The council is said to be worried about the effect the low rates will have on savings, especially since banks now offer deposit rates that are lower than the rate of inflation.
 
So the argument has been joined: has the time come to raise interest rates? The international climate would suggest: yes, since US rates have started going up and further hikes have been signalled.
 
Also, with the incremental credit-deposit ratio for the banking system ruling at around 90 per cent and more, it is only a matter of time that Indian rates also go up.
 
This has been known for some time and the markets have been adjusting. By how much more they should go up depends on the view taken on the real interest rate, i.e. the nominal rate minus the inflation rate.
 
The chairman of the council, C Rangarajan, believes that during periods of rapid GDP growth (as in India now), the real interest rate has to be higher than it is in the developed countries, and said as much in his Kale Memorial Lecture a year ago.
 
Also, he says, a situation where the real rate is high because of high growth is different from one where it is the result of market imperfections.
 
It is very important that "the real interest rate be kept at a level necessary to generate the savings and investment needed to support rapid economic growth".
 
Not everyone would agree with this, and many would argue that India managed to generate economic momentum in the last couple of years because of bank-funded retail demand that was the result of lower rates; higher real rates now will choke off the nascent investment boom.
 
That is probably true, but looking forward there are two elements to be kept in mind""the likely rate of inflation in 2005 and the impact of interest rates on savings.
 
The rate of inflation has been dropping steadily, so barring external shocks inflation can be expected to be around the 5 per cent mark.

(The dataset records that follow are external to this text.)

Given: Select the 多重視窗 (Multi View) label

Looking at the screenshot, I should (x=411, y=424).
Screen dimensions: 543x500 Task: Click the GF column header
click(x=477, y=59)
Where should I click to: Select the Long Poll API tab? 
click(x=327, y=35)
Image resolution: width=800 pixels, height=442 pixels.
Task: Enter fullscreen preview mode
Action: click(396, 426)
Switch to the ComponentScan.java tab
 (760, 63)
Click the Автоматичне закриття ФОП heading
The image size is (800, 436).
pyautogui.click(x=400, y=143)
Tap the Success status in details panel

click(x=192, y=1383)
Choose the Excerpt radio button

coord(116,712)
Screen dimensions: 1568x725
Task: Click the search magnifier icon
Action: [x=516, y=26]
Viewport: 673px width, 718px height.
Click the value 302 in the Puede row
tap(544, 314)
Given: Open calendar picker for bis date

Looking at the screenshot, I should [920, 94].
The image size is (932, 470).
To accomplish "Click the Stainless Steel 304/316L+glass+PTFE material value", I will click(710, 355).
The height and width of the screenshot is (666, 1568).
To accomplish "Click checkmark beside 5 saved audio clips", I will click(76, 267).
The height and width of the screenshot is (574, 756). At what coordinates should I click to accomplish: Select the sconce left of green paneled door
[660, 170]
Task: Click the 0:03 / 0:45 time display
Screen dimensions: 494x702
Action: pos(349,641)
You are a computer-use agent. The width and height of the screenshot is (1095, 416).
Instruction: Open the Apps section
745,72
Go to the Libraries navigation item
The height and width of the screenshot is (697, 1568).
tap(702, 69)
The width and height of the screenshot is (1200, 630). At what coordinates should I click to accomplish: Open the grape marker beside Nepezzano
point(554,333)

That does not suggest the need for corrective action.
 
As for savings behaviour, when interest rates are low people actually have to save more in order to get the same income from savings.
 
But research by Norman Loyza, in a paper for the World Bank, has shown that the higher the interest rate, the more Indians save. So there is ammunition available for both sides of the argument.
 
The Reserve Bank, it seems, would prefer to come down on the side of low interest rates.
 
Its annual Report on Currency and Finance points out that "a 100 basis point rise in real interest rates depresses real GDP and widens the output gap by five basis points in the short run.
 
The impact increases over time and the long run impact is almost 40 basis points." In other words, if you raise interest rates, you will slow down growth.
 
And given that the problem in India today is not low savings but low investment, the angels might argue for continuing with a low interest rate regime.